He wondered if it was possible that she did not understand.
“I done the only thing I could think to do,” she said. “There wasn’t anybody else…”
“Do you get the idea,” he demanded, “that I’m ever going to forget how you said that to me that first night? I was drunk – but I knew when you said that. And then – ”
“Don’t,” she said.
“How can I help it?” he asked bitterly. “I made fool enough of myself that night – ”
“Don’t,” she begged.
“ – so’s you never can forget it,” he finished. “And so’s I never can.
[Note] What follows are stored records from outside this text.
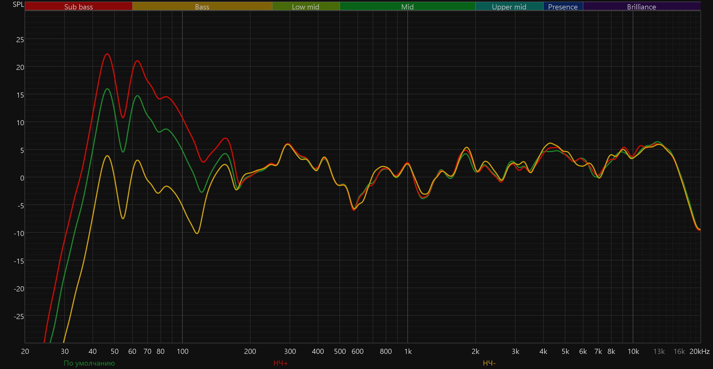Click the 1k frequency axis label
713x369 pixels.
(x=408, y=351)
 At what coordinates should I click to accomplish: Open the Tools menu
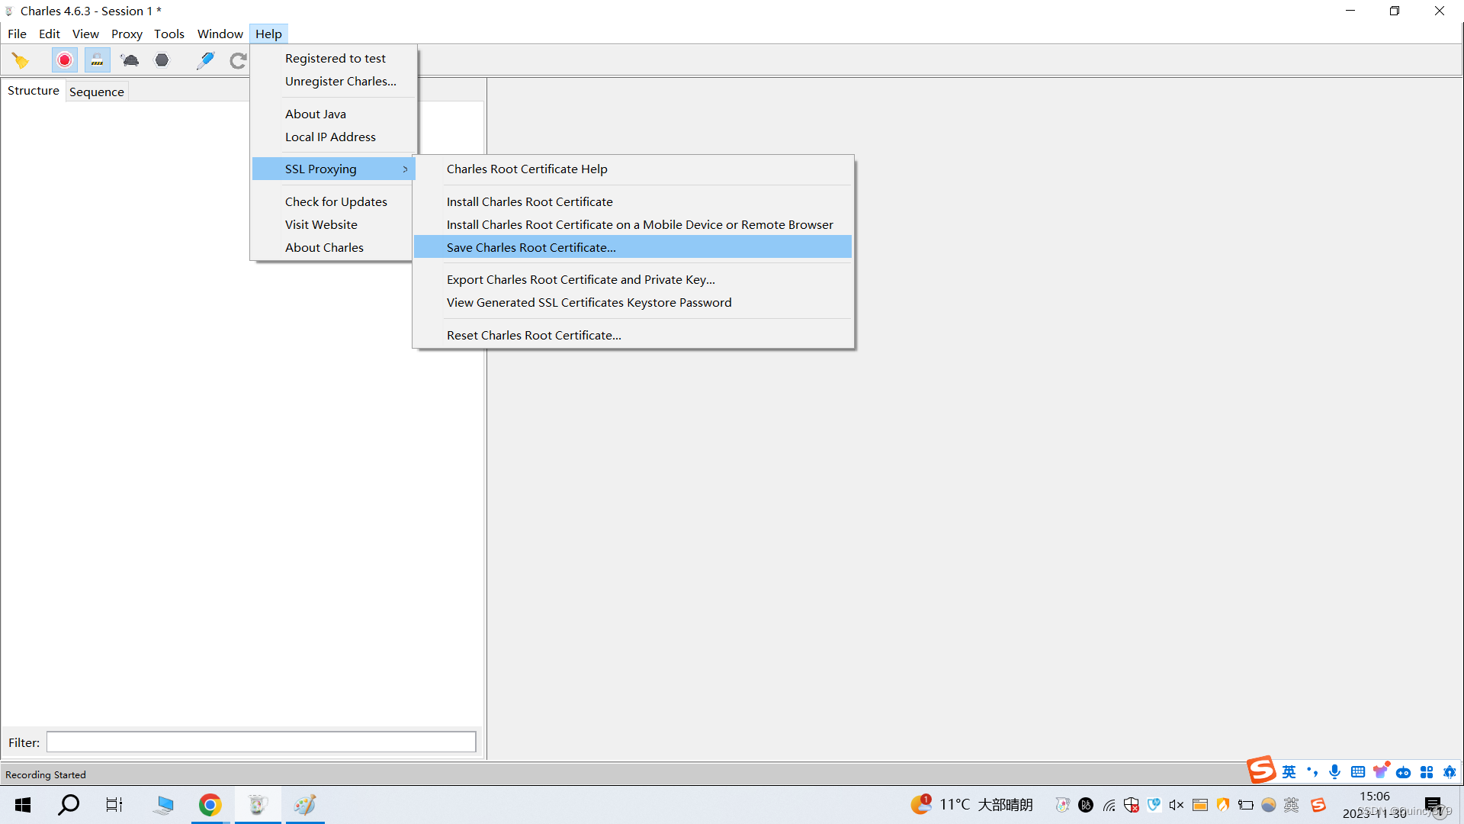[x=169, y=34]
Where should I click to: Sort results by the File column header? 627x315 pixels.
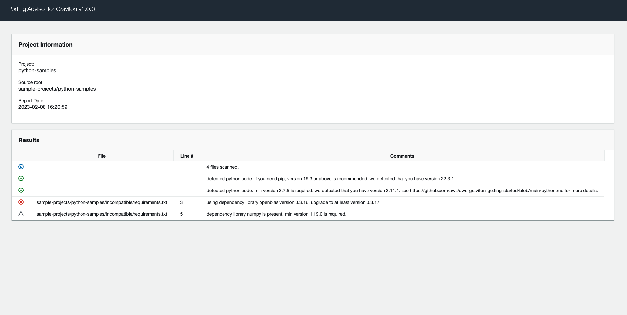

If it hadn’t been for that – ”
“What then?” she asked.
And now he did not answer, but looked away from her, and so it was she who made him tell.
“What then?” she said again.
“Would you have liked me then,” he burst out, “before that night?”
She said – and nothing could have swept him like the simplicity and honesty of this:
“But you never come down to town once after that morning on the horse.”
“How did you know that?” he cried.
“I watched,” she answered, quietly.
And yet this, he knew, was before that night on the trail. This was still in the confidence of her supreme confession: “I didn’t know no woman I could tell – nor no other decent man.” And she had watched for him…
But, after all, she was telling him so now! And here, to-night, when she no longer had need of him, her comradeship was unchanged. And there had been those hours on the train from Chicago…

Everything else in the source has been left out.